Fragmentation Scoring Functions

Overview

Scoring functions quantify the quality of a molecular fragmentation to guide optimization algorithms. A good fragmentation should:

  1. Minimize breaking of strong chemical bonds

  2. Produce fragments of reasonable, uniform size

  3. Minimize interfragment interactions

  4. Preserve chemical integrity (functional groups, rings)

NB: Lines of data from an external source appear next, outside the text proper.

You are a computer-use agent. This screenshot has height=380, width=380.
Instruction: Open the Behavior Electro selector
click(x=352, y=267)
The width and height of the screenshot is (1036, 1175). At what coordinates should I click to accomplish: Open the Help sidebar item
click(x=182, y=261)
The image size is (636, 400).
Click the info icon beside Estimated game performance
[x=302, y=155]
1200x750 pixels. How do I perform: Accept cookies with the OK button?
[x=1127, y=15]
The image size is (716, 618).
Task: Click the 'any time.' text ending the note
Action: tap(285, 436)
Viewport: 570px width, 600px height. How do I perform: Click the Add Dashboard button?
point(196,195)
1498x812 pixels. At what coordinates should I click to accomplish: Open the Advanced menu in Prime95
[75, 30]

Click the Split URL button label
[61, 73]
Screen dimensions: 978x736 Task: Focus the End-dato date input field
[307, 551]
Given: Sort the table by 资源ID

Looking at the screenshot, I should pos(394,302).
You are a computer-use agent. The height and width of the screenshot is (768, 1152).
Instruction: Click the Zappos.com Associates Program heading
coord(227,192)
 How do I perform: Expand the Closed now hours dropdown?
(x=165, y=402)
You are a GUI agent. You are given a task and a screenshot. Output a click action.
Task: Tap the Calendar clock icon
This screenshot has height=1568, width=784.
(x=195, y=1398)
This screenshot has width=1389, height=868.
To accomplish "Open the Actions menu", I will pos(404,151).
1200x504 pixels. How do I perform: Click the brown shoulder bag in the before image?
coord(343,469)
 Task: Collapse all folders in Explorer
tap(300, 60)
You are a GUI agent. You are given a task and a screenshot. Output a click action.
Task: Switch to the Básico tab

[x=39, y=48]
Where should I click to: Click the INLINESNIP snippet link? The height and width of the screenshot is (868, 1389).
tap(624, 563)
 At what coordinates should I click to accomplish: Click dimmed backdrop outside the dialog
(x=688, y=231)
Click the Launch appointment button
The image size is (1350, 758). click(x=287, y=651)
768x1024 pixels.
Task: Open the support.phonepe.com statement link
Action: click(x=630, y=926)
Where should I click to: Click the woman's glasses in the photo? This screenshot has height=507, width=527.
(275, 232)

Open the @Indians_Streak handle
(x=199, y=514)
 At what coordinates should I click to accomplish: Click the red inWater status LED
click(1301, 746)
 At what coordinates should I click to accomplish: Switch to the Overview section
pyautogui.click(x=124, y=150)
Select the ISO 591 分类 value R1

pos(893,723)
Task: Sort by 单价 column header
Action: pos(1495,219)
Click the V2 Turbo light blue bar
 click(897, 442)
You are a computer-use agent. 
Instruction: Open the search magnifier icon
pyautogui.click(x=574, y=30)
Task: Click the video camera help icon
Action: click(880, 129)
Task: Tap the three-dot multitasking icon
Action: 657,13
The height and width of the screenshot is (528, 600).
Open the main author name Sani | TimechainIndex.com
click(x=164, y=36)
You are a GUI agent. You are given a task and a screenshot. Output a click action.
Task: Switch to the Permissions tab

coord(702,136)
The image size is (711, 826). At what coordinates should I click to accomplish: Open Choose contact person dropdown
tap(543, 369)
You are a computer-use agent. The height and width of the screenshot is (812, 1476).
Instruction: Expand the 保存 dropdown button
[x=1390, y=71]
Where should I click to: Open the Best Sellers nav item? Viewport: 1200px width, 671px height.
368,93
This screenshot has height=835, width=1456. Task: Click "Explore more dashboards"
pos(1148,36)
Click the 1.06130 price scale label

  5. Balance computational cost across fragments

Total Score Formulation

The total score is a weighted combination of component scores:

$$ S_{\text{total}} = \sum_{i} w_i \cdot S_i $$

where:

  • $w_i$ are tunable weights for each component

  • $S_i$ are individual score components

  • Higher scores indicate better fragmentations

Alternative formulation as minimization (penalty-based):

$$ P_{\text{total}} = \sum_{i} w_i \cdot P_i $$

where $P_i$ are penalty terms and lower values are better.

Component Scores

Bond Breaking Penalty ($S_{\text{bond}}$)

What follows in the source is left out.